I'm not going to go into plot or differences from the book but I thought it worked as drama, didn't drag and looked wonderful.  The latter is important to me as a good part of the enjoyment of the films is immersing oneself in a fully realised and believable world.  The combined CGI and real New Zealand locations worked their magic again.  Some of the background digital matte work was not quite as good as it could have been but I have been told that this looks better in the 42 fps showings.  I actually don't think all-digital environments are an improvement on the detailed model work in the LotR trilogy as the models exude that extra bit of reality.  Likewise, the CGI characters are not, for me as good as men in costume.  But for the most part I was too absorbed to notice any minor shortcomings in these areas.

What was triumphant, once more, was the design and photography.  The colour, I felt, was rather brighter and more saturated than the original trilogy which was quite monochrome for long passages. The Hobbit is a more colourful film.

Howard Shore's music is Middle Earth for me and he has come out with another fine score although, Misty Mountains theme apart, it doesn't reach the melodic heights of The Two Towers or even The Fellowship of the Ring.

There has been quite a lot of discussion about the look of some of the denizens of Middle Earth and their differences from their equivalents in the original films.  I am still not sure about the non-dwarf proportions of some of the dwarves and I think the goblins were inferior to those in The Fellowship but I thought the Wargs were better.  The rather peculiar look of the dwarves serves to differentiate them in a way that just having the different coloured hoods in the book wouldn't have, given the number of them.

Anyway, the different dwarfs will be more interesting to paint once I get going on the Games Workshop figures.  I admit to not having been very inspired by the initial releases of these but things have improved recently with the new elf cavalry and, above all, the armoured dwarves.  The latter is the first set that I actually can't wait to buy and get painted.  In the meantime I have the boxed set, escape from Goblin Town, the trolls and the hunter orcs on fell Wargs to be going on with.  The Wargs versus elves will be a natural match up although it's a lot of mounts to paint!

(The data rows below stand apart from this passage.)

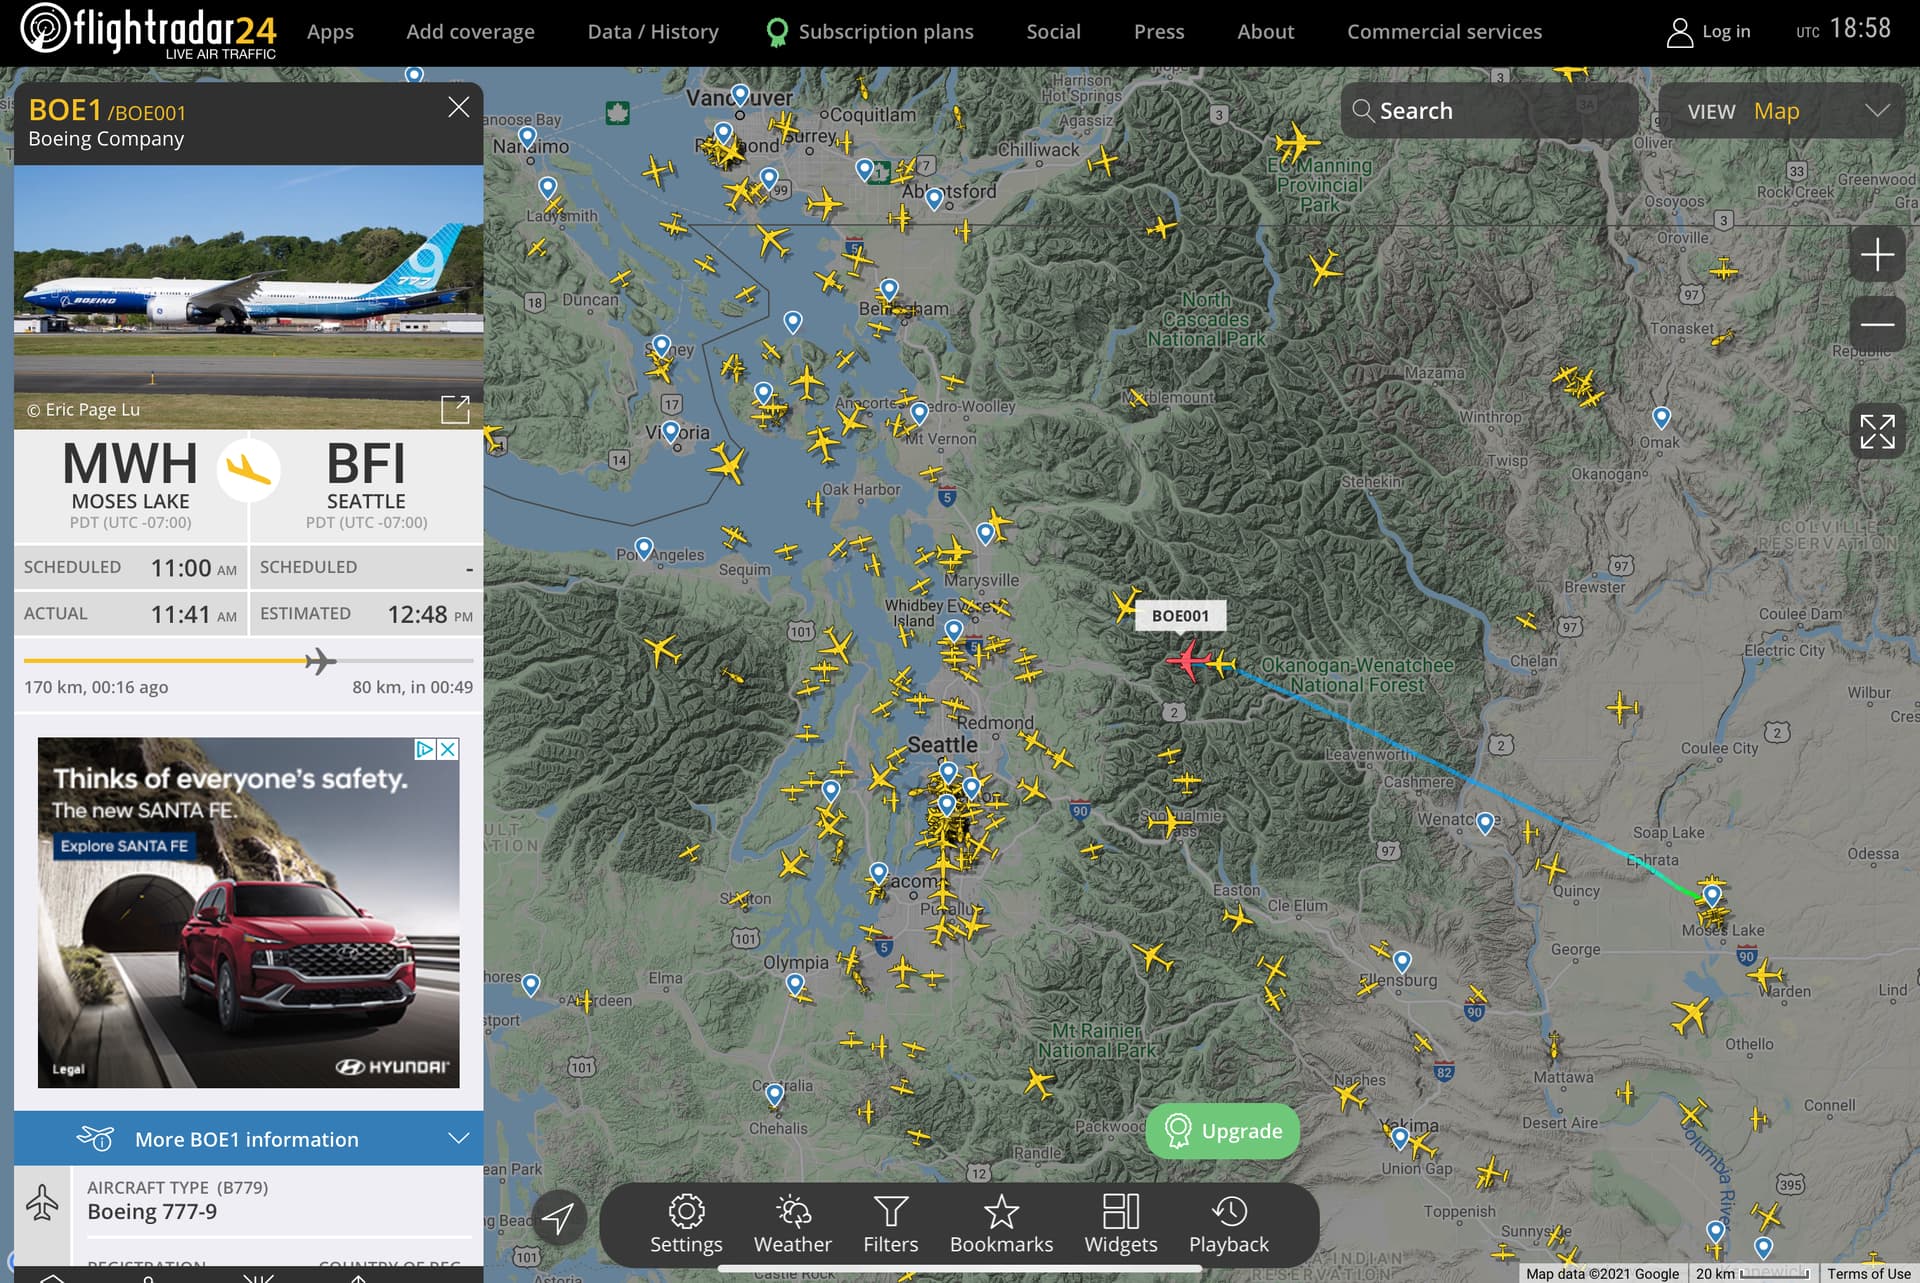Open the VIEW Map dropdown
The width and height of the screenshot is (1920, 1283).
1782,111
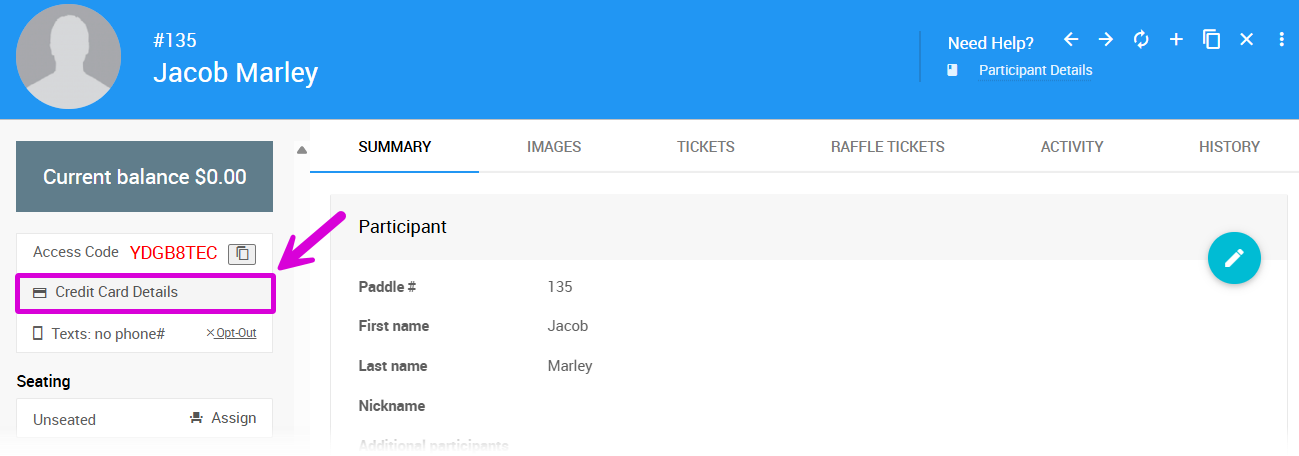Duplicate participant using header copy icon
The image size is (1299, 456).
tap(1211, 40)
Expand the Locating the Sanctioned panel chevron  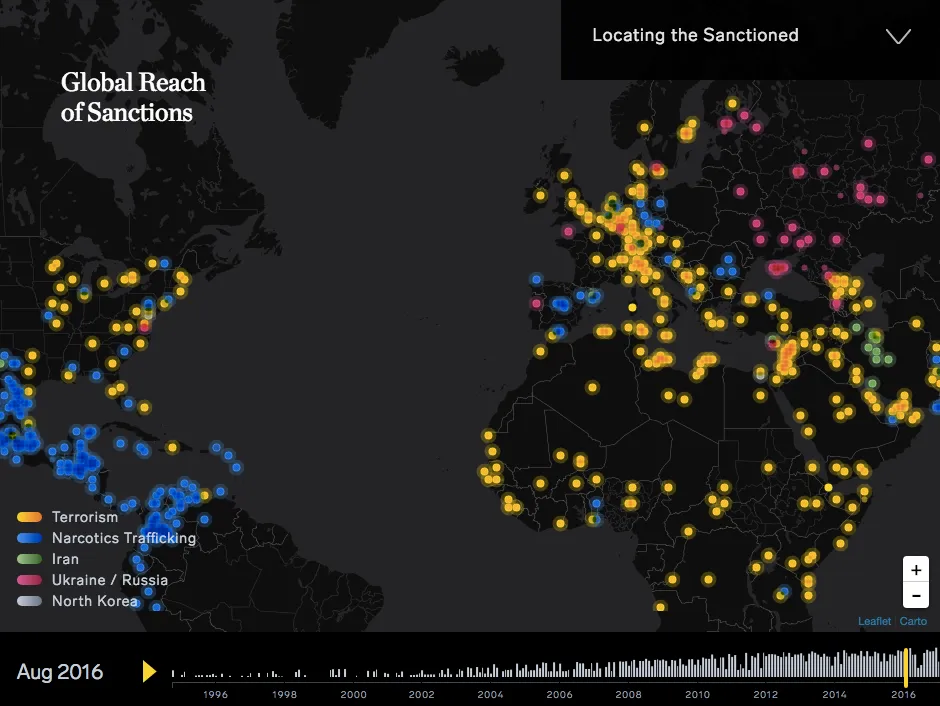[x=897, y=36]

Many of the figures issued by Games Workshop so far are really character pieces rather than wargaming figures and it was interesting to see Jervis Johnson in this month's White Dwarf say that the "Games Workshop hobby" is "primarily about collecting".  Well, no, isn't it supposed to be about gaming?  Certainly the Lord of the Rings has suffered more than some of the other games from collector's piece syndrome and it looks like The Hobbit is going to be even more so.

I have to say that the price of Games Workshop's The Hobbit figures continues to stagger me.  Twenty five pounds for a mounted character with a foot equivalent is shocking!  Twenty pounds for 12 dwarves would be just about OK if they were metal but they're plastic!

I had waited to see the film before I got going on painting any figures.  One thing that I have learned is that you can't rely on is the Games Workshop paint jobs which are invariably brighter then their equivalents in the films.  Fortunately, I recently bought The Hobbit Chronicles which is particularly detailed on the film's costumes.

So, although I have started on the trolls don't be surprised if it's the dwarves that you see posted here first!